Where a line contains "Given: Select the Photos tab", begin there and restate word for word every line to the end of the entries below, pictures excluded.

Records for the task -
*** Block opens ***
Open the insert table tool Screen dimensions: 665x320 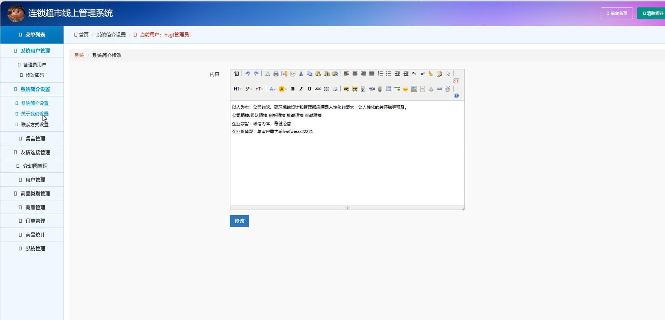pos(388,89)
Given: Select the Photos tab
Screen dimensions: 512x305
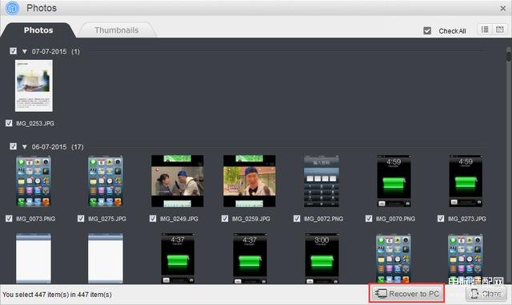Looking at the screenshot, I should [x=38, y=30].
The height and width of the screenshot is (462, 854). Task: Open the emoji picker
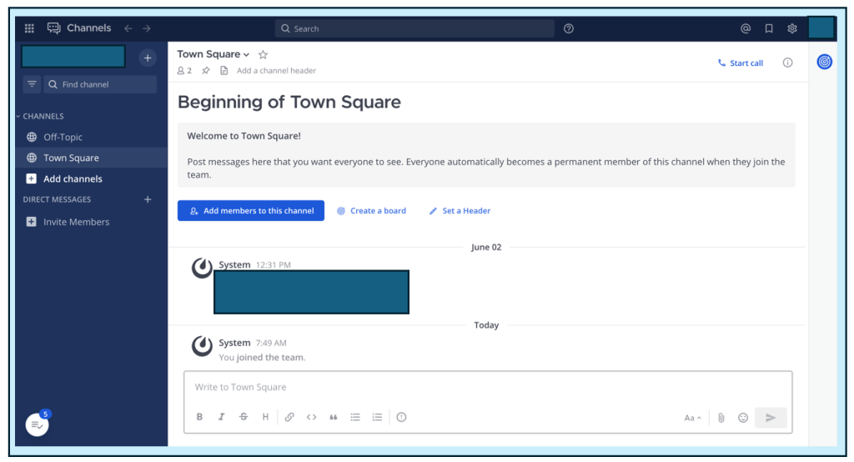pyautogui.click(x=743, y=418)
*** Block closes ***
Answer space -
Given: Select the Photos tab
Screen dimensions: 512x305
Looking at the screenshot, I should [x=38, y=30].
The height and width of the screenshot is (462, 854). Task: Open the emoji picker
pyautogui.click(x=743, y=418)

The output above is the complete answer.